Written problem: Select each line of the material below that contains the word "badge", and copy those lines.

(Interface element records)

begin

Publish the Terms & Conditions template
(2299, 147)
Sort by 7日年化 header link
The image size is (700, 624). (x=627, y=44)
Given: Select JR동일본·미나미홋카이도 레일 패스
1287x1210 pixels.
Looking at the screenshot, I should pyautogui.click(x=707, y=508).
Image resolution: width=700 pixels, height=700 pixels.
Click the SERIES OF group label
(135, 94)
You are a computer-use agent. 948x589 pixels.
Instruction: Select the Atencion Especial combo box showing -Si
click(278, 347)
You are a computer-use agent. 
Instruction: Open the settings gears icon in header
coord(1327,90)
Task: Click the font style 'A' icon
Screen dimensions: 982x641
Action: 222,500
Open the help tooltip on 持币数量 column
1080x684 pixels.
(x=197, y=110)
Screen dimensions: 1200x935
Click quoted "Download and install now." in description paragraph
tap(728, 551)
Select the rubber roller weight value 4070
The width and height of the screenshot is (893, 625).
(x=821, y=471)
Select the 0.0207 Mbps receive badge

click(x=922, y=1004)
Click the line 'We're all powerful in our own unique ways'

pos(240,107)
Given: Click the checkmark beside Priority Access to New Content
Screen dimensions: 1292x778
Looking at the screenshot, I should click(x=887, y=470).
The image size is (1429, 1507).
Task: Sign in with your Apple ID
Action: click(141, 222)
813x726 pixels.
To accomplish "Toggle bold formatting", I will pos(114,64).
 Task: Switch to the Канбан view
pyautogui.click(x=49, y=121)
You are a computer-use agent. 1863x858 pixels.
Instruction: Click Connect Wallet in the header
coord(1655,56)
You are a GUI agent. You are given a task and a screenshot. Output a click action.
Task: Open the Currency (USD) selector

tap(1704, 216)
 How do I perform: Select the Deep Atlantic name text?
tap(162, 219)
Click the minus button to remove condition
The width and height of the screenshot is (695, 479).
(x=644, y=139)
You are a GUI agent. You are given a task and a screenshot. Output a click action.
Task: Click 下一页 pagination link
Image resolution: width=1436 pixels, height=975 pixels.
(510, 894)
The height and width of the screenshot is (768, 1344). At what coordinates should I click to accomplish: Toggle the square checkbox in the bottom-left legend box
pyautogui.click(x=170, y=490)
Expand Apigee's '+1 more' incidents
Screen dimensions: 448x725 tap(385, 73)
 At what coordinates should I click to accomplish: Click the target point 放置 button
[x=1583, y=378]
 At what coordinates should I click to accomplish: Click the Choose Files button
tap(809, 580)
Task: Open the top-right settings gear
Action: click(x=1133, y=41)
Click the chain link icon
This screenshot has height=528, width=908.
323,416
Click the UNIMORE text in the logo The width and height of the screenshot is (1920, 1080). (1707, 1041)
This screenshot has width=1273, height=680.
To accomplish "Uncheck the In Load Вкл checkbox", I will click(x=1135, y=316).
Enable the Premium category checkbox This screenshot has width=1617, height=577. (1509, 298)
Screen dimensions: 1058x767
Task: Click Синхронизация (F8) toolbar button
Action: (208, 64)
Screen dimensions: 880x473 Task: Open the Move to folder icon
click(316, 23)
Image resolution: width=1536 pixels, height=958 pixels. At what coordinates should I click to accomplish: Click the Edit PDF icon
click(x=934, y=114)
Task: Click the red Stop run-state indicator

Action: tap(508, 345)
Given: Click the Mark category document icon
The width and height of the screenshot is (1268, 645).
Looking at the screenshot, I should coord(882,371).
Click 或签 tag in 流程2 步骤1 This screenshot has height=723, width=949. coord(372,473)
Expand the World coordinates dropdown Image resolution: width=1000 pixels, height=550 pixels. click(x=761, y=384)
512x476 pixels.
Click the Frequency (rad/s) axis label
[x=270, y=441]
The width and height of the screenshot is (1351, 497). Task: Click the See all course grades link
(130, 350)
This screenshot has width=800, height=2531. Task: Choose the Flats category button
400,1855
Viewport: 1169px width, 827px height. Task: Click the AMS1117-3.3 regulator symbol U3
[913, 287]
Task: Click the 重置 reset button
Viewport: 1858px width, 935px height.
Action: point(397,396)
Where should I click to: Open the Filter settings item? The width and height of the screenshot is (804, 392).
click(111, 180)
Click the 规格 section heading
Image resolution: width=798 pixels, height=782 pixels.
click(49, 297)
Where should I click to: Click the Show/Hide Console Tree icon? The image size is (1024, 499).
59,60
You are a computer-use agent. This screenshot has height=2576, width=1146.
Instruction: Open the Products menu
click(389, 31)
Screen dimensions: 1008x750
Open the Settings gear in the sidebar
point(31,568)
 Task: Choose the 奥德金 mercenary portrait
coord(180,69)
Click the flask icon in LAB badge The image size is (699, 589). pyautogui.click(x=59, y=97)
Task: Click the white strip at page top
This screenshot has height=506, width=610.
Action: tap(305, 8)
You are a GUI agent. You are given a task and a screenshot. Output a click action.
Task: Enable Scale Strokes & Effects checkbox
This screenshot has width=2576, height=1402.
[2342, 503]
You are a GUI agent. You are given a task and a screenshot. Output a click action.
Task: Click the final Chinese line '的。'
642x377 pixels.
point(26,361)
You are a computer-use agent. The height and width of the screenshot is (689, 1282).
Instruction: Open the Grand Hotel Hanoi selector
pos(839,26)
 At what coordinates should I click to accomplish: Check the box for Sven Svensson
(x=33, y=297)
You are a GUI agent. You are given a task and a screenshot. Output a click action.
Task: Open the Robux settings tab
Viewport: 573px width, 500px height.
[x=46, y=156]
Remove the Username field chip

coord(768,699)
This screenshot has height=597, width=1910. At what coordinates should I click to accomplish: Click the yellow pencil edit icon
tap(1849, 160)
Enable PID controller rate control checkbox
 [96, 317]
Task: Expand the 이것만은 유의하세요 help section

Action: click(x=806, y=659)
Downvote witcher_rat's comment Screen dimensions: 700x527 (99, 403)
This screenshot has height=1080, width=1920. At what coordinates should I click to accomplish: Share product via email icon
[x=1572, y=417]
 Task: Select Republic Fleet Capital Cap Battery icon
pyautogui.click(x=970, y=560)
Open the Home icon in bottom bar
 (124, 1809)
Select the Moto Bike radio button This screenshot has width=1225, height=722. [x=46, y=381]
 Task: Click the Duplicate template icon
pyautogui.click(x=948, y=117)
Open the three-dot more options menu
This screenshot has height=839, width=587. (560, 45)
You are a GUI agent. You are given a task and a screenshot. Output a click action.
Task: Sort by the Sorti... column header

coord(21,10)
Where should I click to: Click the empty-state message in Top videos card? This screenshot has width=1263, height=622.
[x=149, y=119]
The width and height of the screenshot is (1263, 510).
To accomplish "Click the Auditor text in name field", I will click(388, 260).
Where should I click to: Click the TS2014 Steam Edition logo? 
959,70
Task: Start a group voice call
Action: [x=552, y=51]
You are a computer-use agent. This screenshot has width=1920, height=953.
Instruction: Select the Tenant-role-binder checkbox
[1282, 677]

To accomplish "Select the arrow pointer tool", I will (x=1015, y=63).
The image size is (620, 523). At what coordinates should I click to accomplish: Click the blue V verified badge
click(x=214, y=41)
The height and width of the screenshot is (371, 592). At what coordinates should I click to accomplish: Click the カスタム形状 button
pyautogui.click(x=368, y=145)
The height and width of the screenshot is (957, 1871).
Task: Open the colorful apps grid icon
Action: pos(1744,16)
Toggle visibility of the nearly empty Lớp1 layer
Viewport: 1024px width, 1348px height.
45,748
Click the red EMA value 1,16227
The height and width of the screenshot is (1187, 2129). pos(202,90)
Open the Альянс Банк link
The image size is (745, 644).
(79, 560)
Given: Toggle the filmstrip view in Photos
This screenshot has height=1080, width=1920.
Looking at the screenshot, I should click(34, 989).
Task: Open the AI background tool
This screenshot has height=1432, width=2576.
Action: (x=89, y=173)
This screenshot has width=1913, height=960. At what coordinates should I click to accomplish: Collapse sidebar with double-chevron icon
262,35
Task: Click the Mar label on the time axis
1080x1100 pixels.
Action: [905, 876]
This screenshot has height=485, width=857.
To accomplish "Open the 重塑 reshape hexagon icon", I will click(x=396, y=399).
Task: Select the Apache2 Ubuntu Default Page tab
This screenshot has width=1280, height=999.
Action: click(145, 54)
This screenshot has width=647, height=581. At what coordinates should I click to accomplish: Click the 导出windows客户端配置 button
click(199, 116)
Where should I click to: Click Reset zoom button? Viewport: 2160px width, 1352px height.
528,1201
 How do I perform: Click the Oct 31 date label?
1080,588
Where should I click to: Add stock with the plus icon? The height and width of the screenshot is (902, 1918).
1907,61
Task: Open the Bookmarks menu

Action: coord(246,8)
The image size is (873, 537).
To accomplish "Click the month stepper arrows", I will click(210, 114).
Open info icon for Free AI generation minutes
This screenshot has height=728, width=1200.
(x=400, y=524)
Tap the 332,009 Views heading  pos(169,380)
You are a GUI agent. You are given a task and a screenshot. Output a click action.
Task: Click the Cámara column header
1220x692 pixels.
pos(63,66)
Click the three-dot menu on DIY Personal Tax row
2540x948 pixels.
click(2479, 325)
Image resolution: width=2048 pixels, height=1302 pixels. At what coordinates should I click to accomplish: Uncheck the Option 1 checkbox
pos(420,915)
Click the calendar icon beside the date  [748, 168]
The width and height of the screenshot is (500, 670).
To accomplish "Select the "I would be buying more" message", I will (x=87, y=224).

end

Result of this exercise:
Select the 0.0207 Mbps receive badge
Click the flask icon in LAB badge The image size is (699, 589). pyautogui.click(x=59, y=97)
The image size is (620, 523). At what coordinates should I click to accomplish: Click the blue V verified badge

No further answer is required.